Wann sollte ein Lenkorbitrol ausgetauscht werden?
Ein Austausch ist sinnvoll, wenn:
- interne Leckagen festgestellt werden,
- die Lenkung trotz ausreichendem Hydraulikdruck ungenau arbeitet,
- das Gehäuse beschädigt ist,
- sich der Orbitrol mechanisch schwergängig bewegt,
- eine Reparatur wirtschaftlich nicht mehr sinnvoll ist.
Ein verschlissener Orbitrol kann die Fahrsicherheit erheblich beeinträchtigen und sollte deshalb nicht dauerhaft weiter betrieben werden.
Kann man einen Lenkorbitrol reparieren?
In einigen Fällen lassen sich Dichtungen oder einzelne Verschleißteile ersetzen. Ob eine Reparatur möglich ist, hängt jedoch vom Zustand der inneren Bauteile ab.
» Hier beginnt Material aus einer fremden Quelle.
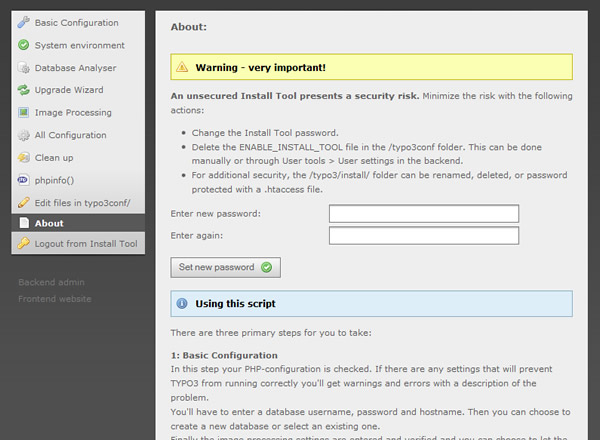Click the pencil icon for Edit files
The height and width of the screenshot is (440, 600).
23,202
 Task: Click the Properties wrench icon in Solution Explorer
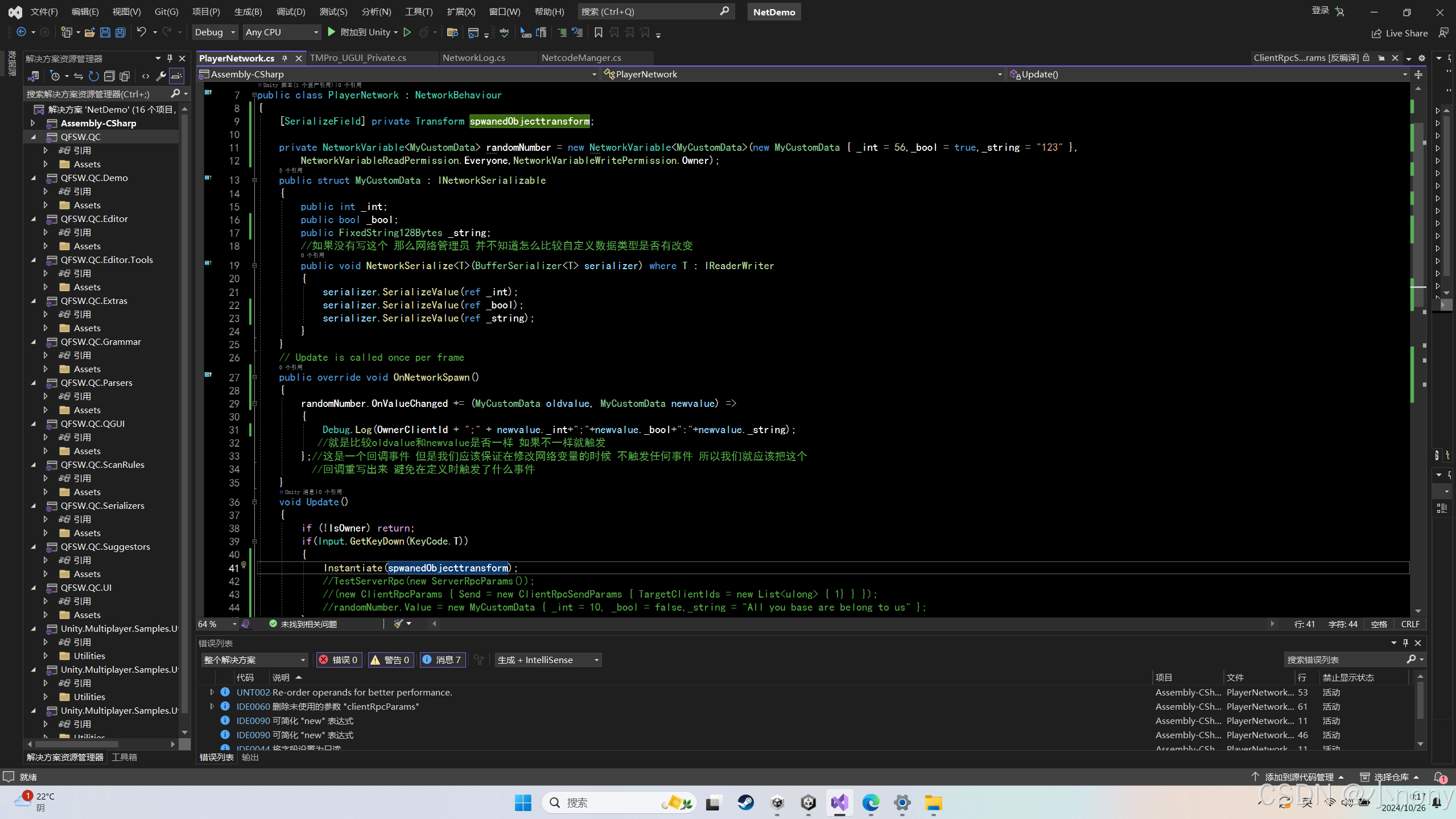point(161,76)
Sind Rotor, Stator oder die Steuerkomponenten bereits stark verschlissen, ist der Einbau eines neuen Orbitrols häufig die langfristig zuverlässigere Lösung.
Vor einer Reparatur sollte der Lenkorbitrol sorgfältig geprüft und gereinigt werden, um den tatsächlichen Schaden beurteilen zu können.
Regelmäßige Wartung verlängert die Lebensdauer
Viele Defekte lassen sich durch eine regelmäßige Wartung vermeiden.
Dazu gehören unter anderem:
- regelmäßiger Wechsel des Hydrauliköls,
- Austausch verschmutzter Filter,
- Kontrolle aller Hydraulikleitungen,
- Überprüfung auf Undichtigkeiten,
- regelmäßige Funktionsprüfung der Lenkung.
Eine gut gewartete Hydraulikanlage reduziert nicht nur den Verschleiß des Lenkorbitrolen, sondern erhöht auch die Betriebssicherheit der gesamten Maschine.
Fazit
Ein defekter Lenkorbitrol macht sich meist durch eine schwergängige oder unpräzise Lenkung bemerkbar. Bevor jedoch ein Austausch erfolgt, sollten zunächst Ölstand, Hydraulikdruck und die übrigen Komponenten des Lenksystems überprüft werden. Erst wenn andere Fehlerquellen ausgeschlossen sind, lässt sich der Orbitrol als Ursache zuverlässig eingrenzen. Durch regelmäßige Wartung und eine frühzeitige Diagnose können kostspielige Ausfälle vermieden und die Lebensdauer des hydraulischen Lenksystems deutlich verlängert.